La Plata has many beautiful parks, from any place in the city you can reach a nice plot of green within the walking distance of maximum 4 blocks. A block refers to the distance between two streets and is usually 100 meters or 300 ft.
Almost throughout the year in many of these green areas there are delightful markets on weekends. From handicraft jewelry, to carved wooden boards for kitchen or Asado use, from honey to smoked sausages and fresh cooked specialities – your eye and tongue may drown in a thousand different views, smells and tastes.
One may wonder how the average Argentinian keeps in good shape with so many delights to dwell on. The answer is rather simple. Most of these parks also have simple fitness machines installed and you see plenty of people in all ages using them. Joggers are seen everywhere, which gives me too the incentive, to make more exercise instead of sitting around writing on my blog 😉
At least my fitness partner in crime is nagging every day to go out for a walk. Good to have a dog …
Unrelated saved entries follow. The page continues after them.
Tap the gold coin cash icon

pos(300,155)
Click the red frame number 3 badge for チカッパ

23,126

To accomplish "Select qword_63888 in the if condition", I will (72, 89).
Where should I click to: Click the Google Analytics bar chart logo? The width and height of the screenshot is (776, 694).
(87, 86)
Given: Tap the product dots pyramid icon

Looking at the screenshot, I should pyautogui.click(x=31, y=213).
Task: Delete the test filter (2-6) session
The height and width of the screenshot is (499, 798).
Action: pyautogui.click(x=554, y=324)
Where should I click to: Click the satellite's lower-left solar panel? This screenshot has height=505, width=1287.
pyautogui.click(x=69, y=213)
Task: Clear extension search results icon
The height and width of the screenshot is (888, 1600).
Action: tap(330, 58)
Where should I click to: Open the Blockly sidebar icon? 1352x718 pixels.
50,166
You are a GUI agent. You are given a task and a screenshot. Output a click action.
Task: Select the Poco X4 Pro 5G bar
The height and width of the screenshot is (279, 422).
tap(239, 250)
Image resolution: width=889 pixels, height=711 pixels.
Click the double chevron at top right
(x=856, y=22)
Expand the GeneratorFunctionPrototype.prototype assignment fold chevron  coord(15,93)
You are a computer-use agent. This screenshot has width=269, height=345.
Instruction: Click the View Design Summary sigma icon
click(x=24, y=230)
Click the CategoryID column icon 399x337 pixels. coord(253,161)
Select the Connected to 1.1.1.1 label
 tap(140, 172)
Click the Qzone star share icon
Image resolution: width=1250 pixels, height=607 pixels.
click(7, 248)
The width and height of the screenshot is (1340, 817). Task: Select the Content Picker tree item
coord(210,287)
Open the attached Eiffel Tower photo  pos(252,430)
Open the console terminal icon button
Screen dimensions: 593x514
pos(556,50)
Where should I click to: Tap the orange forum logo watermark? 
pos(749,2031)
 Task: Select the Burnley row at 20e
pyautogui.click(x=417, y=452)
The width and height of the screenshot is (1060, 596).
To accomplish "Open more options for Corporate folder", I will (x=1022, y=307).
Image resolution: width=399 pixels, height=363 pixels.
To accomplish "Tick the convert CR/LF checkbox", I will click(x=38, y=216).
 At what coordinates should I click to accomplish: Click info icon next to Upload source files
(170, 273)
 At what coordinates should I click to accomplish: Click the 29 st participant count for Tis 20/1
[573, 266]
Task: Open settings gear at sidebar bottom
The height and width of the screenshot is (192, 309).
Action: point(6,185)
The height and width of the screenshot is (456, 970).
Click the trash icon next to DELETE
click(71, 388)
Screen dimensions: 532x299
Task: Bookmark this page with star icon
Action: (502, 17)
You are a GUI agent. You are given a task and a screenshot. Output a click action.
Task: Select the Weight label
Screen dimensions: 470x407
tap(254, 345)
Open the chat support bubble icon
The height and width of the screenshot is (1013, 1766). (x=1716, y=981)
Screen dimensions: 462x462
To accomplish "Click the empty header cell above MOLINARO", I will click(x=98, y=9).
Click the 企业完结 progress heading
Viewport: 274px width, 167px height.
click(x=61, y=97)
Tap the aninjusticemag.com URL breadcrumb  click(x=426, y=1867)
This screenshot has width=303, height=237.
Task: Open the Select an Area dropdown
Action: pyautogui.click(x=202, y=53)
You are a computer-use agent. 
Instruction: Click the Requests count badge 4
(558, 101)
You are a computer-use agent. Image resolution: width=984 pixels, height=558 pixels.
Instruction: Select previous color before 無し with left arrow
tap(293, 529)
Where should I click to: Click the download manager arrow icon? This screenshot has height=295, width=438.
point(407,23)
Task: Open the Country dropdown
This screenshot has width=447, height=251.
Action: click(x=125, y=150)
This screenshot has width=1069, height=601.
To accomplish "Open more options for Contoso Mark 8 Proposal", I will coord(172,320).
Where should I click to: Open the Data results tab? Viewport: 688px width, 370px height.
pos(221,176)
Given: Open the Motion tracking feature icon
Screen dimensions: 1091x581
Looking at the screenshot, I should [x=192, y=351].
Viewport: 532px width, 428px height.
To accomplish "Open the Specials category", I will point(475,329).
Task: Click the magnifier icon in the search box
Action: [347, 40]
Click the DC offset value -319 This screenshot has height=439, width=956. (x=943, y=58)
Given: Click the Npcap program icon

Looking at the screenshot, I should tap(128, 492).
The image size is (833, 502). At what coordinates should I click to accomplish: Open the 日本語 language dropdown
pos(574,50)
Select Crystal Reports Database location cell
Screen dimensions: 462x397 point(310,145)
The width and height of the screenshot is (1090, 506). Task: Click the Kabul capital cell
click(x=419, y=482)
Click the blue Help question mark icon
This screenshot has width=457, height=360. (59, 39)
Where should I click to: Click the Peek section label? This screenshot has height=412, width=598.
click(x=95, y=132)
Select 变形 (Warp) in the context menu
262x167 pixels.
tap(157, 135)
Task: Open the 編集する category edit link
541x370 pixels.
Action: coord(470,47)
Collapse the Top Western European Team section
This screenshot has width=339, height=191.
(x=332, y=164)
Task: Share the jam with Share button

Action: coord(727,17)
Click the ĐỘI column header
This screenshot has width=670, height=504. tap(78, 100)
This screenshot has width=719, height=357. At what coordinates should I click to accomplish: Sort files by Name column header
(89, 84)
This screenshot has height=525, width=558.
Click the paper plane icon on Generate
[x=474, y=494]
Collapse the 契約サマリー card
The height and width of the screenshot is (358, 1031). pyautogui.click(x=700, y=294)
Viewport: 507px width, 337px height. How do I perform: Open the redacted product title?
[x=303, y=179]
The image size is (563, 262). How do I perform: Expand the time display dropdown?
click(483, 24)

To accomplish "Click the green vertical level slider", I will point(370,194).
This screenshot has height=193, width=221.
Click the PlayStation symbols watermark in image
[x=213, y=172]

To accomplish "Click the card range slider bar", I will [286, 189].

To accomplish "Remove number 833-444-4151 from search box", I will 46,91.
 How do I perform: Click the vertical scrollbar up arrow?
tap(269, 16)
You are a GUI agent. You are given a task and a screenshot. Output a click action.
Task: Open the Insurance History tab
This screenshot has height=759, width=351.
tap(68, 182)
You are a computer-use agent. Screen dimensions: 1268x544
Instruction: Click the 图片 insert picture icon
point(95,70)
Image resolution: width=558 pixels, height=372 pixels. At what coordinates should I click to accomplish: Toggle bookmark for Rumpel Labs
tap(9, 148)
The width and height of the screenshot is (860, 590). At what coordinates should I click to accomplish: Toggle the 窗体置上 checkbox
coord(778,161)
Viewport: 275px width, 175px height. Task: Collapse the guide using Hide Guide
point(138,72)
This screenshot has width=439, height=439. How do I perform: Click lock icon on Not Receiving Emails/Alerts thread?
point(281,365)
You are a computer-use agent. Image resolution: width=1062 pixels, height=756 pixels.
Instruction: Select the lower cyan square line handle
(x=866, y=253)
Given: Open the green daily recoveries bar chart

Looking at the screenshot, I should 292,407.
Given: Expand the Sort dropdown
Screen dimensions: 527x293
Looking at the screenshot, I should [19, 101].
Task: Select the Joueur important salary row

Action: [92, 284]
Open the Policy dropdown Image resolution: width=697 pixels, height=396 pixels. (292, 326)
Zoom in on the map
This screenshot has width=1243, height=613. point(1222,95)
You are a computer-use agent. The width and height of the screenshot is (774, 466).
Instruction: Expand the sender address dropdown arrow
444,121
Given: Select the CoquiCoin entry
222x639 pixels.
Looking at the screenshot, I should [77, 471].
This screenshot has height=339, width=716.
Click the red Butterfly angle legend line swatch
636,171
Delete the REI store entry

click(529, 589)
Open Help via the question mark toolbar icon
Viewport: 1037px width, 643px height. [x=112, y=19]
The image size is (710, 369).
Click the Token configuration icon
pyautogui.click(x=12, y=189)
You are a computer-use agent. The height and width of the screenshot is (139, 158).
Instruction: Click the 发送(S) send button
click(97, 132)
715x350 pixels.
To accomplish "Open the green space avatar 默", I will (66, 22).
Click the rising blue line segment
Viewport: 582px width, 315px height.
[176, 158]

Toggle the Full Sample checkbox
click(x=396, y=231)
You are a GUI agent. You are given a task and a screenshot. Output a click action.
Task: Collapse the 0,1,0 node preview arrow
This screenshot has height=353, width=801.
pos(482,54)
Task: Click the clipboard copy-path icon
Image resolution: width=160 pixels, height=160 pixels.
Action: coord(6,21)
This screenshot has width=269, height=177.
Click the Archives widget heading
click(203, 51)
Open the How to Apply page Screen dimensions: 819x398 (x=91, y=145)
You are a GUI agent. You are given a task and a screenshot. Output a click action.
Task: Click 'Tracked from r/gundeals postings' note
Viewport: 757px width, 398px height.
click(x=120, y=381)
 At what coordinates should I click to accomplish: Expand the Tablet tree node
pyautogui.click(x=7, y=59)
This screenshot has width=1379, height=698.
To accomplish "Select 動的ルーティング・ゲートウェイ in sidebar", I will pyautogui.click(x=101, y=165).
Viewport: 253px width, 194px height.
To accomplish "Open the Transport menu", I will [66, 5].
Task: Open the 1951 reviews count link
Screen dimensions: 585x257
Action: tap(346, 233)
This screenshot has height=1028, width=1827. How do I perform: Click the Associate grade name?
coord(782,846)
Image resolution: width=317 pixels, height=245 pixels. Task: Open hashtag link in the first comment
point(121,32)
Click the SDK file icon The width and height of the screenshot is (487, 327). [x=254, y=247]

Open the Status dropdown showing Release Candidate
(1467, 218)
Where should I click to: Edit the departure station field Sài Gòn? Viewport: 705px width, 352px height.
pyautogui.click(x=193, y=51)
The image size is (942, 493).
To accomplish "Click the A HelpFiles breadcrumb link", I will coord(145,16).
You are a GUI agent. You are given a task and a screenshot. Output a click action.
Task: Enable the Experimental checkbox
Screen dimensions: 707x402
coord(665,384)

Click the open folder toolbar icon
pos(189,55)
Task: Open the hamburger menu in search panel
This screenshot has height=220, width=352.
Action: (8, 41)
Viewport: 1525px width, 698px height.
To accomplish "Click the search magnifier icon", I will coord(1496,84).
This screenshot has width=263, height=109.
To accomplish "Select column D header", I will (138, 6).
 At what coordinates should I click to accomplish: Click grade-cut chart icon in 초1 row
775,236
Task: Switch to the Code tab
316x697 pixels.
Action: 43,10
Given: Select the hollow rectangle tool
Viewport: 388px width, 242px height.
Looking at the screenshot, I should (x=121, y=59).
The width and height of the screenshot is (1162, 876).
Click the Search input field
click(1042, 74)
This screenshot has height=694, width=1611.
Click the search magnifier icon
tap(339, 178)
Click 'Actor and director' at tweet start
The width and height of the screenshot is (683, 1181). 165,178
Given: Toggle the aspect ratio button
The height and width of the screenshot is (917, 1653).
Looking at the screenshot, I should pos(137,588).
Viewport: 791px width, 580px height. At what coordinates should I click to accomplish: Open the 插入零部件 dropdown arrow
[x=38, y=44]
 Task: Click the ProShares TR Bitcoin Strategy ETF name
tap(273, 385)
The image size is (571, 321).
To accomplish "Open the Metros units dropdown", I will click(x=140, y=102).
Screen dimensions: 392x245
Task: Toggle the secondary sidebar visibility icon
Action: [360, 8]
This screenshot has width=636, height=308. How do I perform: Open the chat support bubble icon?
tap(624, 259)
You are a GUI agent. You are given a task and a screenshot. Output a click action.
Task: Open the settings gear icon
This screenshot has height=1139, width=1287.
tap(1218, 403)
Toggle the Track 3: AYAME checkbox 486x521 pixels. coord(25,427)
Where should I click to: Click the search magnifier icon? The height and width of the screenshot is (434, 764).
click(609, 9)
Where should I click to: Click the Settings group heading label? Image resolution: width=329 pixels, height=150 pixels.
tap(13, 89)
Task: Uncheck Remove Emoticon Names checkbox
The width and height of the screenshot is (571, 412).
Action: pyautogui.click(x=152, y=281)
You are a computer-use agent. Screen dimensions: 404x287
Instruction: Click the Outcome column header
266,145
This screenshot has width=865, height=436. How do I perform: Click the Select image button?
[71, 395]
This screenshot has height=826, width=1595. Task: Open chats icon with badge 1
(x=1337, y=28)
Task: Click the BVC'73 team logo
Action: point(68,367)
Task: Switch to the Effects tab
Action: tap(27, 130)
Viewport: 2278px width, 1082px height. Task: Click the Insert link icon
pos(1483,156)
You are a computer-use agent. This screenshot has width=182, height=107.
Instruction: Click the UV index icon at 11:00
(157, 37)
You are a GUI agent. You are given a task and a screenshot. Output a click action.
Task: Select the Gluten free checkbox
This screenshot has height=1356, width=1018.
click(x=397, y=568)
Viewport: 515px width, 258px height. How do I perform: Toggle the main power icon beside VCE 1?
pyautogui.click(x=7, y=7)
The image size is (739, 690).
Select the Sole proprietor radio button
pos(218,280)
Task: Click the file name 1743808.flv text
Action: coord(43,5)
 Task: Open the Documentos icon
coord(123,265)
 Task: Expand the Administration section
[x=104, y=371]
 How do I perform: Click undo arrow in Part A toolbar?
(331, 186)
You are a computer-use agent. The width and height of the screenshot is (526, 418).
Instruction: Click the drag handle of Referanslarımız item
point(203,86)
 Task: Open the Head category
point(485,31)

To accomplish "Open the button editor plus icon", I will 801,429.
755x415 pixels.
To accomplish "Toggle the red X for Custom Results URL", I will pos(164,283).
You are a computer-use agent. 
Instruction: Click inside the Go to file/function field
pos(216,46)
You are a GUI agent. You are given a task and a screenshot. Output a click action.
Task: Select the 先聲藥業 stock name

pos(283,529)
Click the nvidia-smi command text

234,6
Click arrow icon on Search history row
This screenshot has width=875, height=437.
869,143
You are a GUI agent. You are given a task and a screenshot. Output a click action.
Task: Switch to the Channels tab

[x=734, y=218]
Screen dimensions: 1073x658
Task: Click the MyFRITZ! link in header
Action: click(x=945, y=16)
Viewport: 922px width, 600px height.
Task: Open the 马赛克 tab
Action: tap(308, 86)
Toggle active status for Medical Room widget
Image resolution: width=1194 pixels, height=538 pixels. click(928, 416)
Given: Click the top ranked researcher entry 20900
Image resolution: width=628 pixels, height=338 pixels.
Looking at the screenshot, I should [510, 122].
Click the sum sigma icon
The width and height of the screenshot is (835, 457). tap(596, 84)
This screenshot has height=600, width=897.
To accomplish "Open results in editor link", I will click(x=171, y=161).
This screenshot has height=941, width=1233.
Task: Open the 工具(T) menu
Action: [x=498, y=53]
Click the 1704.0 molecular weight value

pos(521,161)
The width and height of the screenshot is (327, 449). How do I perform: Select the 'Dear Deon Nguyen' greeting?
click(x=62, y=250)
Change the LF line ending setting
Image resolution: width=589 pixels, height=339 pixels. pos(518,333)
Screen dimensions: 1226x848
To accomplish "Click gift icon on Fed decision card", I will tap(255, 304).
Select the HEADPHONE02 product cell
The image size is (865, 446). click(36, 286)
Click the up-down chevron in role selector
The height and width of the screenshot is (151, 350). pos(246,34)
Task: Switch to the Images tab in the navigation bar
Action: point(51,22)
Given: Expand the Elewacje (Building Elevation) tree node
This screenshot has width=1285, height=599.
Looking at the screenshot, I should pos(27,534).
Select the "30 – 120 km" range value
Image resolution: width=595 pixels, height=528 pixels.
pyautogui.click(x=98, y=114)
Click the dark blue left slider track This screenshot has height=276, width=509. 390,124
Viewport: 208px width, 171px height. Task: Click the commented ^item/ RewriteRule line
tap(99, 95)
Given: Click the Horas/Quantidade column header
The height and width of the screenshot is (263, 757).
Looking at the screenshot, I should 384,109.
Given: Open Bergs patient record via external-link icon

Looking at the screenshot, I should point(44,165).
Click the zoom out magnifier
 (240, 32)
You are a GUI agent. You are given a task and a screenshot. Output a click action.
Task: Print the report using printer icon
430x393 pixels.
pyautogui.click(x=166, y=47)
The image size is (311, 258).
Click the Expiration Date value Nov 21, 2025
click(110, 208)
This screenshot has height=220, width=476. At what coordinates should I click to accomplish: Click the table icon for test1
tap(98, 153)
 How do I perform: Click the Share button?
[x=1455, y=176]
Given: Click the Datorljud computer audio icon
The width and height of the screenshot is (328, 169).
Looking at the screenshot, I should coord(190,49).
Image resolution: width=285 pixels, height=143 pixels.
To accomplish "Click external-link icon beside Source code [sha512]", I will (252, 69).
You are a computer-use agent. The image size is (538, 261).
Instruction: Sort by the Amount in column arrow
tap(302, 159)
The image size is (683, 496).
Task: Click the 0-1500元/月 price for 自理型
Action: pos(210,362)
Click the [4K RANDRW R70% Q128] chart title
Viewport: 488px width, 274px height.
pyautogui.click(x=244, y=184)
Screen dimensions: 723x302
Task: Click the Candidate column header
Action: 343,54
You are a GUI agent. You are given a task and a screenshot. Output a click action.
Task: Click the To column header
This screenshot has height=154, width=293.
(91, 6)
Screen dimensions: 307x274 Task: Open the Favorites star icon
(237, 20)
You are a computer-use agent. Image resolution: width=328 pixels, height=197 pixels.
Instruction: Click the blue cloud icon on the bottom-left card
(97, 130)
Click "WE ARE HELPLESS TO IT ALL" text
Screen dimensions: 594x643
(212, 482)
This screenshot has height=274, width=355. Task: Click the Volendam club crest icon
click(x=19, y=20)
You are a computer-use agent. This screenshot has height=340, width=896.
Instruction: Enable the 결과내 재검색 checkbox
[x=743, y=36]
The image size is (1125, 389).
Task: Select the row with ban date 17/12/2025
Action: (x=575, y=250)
There is something here that we seem to have lost in many places in Europe. It’s totally understandable that we hide during the cold and unbearable season of Autumn, Winter and partly in Springtime in our comfortable flats or houses. But even in Summer you would not find all too many people in the parks or on the streets. Rather than chatting lively with our friends and neighbors we post and like on Facebook or get hypnotized by the tv or games console.
Sad but a modern reality. In my young age my mother used to say “go out and play” and she would expect me to be home latest at sunset. No mobile, only the trust I would have a good time with my friends and would be home in time.
Here in Argentina you find lot’s of people outside, especially on weekends in and around the many parks. Ok, Winter here is a mere joke in La Plata as on sunny days you have t-shirt conditions. Nevertheless it’s a lively pulsating feeling. It’s one of the many good reasons I relocated to Argentina.
But beware. Also here the younger generation is getting more and more addicted to electronics in all forms. You might not have smartphone zombies – that are people staring at smartphone screens while walking on and even more dangerously across the road. Simple because someone might rob it from you when you show it openly on the street. But first signs are there. I could already spot some kids on their bikes, hands free, looking at their phone. And that under the local traffic conditions …
So if you have no one near to talk to, at least talk to yourself. But better start talking to your neighbours and shopkeepers and whomever you meet. You will be surprised. And they too 😉
As much as Indians respect and worship cows, Argentinians love their cows beyond imagination. And while Indians will never eat cow meat – no there is no beef big mac in Delhi – local people here celebrate the taste of Argentinian beef.
A quick comparison. Austrian cows usually live on the steep meadows of our mountains. A daily trip consists a lot of ups and downs and exercise for them. Kind of sport cows which makes the meat rather strong and hard to bite or eat. It even led as minced meat to the creation of the Hamburger.
Now for most of the cows here in Argentina, live is completely different. Flat ground, almost every day sunshine, blue skye, nice grass is a bow down with your nose away. You could simply get the idea they would be smiling all day long.
Now once such a cow ends her happy live and lands on a Parilla (=grill) she seems to be still smiling. The celebration of her smiling on the grill is called “Asado” that you would spell out something like “Ah + Za + Dough”. If they use any condiments to season the meat at all then it would be a pinch of salt. nothing else. The meat is already so blue sky sunshine smiling tasty that you do not need any musturd or grill sauce as we would usually apply in Europe.
Finally on your plate, the cow still seems to be smiling, at least you can feel the smile on your tounge. Even in your stomach the smile seems to be ongoing. For the later I spare my comment.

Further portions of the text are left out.